What is your readiness for change?
You may have noticed that some changes we make appear relatively easy, whilst others are somewhat more challenging, even seemingly impossible. If, like most of us, you’ve tried shedding a few pounds (or kilos) at some point in your life, you may have found that avoiding the things you like isn’t quite so easy in practice as you may have thought.
On the other hand if we take up a new hobby, or do something that we’re really excited about, we may feel that we can’t leave it alone. It doesn’t feel like we’re making an effort, even if we’re giving up something else to fit it into our schedule. Somehow we just make it work.
How we feel about a change is unique to each of us
How we feel about any change is a very personal experience and will be different for each of us, depending upon our own unique circumstances. These circumstances may be down to our own values and preferences, our beliefs about the world or beliefs about ourselves. They may also be situational and related to things that are going on in our life in that moment.
Try asking those around you whether they like change. Such a simple question and yet I’ve found it always leads to many different responses and will almost certainly spawn conversations about their own unique experiences. The answer for almost all of us is: “it depends”. Each of us is completely unique and so it follows that our response to a change will be specific to us individually.
Change engagement is primarily an emotional process
The extent to which we truly engage in a change is directly linked to how we feel about it. Whether we are aware or not, this is mostly emotional. Think about those big changes you have made in your life and how you felt about them. Something drove you to make them.
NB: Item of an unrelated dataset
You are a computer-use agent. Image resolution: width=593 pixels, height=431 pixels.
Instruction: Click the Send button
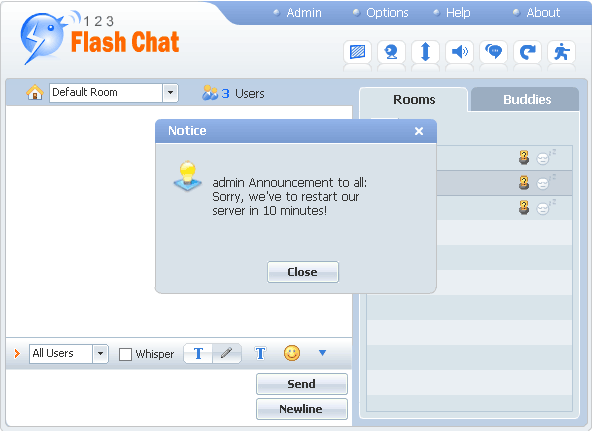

Think about it, if change was a rationally driven decision, we’d all eat the right food, exercise according to the recommended guidelines, we’d live in houses and drive cars that function exactly to the needs of our lifestyle at the most economical price, regardless of what they look like. But life isn’t like that and we’re not like that (at least most of us anyway).
Consider those changes you’ve been involved in or have made throughout your life, maybe something at work. Consider for a moment how you felt about it and how that in turn drove your behaviours towards it. Did you find yourself really engaged and pushing it, despite any obstacles? Or were you more passive, even resistant to it? Maybe if I lay low, the whole thing will just blow over? You won’t be the first to have had that thought!
So we know from our own experience that the extent to which we engage in a change is directly correlated to the likelihood of a successful outcome. And we know that engagement is both emotionally driven and unique to each of us. Acknowledgement of this truth is the foundation of successful change outcomes, whether it’s a personal change, a change at work or a global change. And yet it’s an area that’s paid far too little attention in the vast majority of changes and in some cases it’s missed completely.
How do you assess Change Readiness?
Given that our experience of change is unique and that our engagement in it is directly related to how we feel about it then it follows that we need a way to assess our change readiness.
In association with University of West of England (UWE) Psychological Sciences team, we’ve pulled together the latest research, drawn from the popular change management and combined with decades of practical experience. We’ve found that, regardless of the nature of the change, there are 5 key themes upon which we need to focus our attention:
- Our strength of motivation to change
- How well we’re dealing with any perceived obstacles working against our ability or desire to change
- How achievable it feels. Can we see how we’ll get there and what progress we’re making?
- Our ability to make the changes stick for the long term. Are we paying attention to forming the required new long term habits and behaviours?
- The extent to which we are continually assessing, reflecting and adapting as needed. Are we doing that with honesty, a sense of curiosity and an awareness of any biases?
The extent to which we can score highly on each of these themes is proven by the research to correlate very strongly to both the quality and the speed of change outcomes.
With the help of our UWE partners we’ve broken these themes into a number of specific areas of focus and developed psychometrically validated questions and algorithms that are used to assess where each stakeholder is on the scale and therefore what we can do to move the needle in the right direction. This measured approach is unique.
Read more about the 5 themes
What is a readiness assessment tool?
A change readiness tool allows you to quickly and easily capture the opinions and perspectives from a broad, representative group of stakeholders.
The tool does the hard work for you of running the process from survey (using an easy online link) to displaying results and highlighting underlying themes and trends. It captures participant responses and applies the latest science and best practice to give a point in time benchmark of how the group is perceiving the change using the framework discussed above.
It allows you to focus on the underlying themes that, if addressed, will improve the target group’s feelings towards a change and therefore their likelihood of engaging in it. It brings a clarity, objectivity and honesty to what can otherwise become a very subjective and often anecdotal assessment.
The change readiness tool is designed run alongside your change management initiatives, allowing you to see how well the planned changes are being received by your target group and, importantly, you can track your progress over time.
You can continually measure progress, safe in the knowledge that as you move the scores up your chances of a good outcome and pace increases significantly.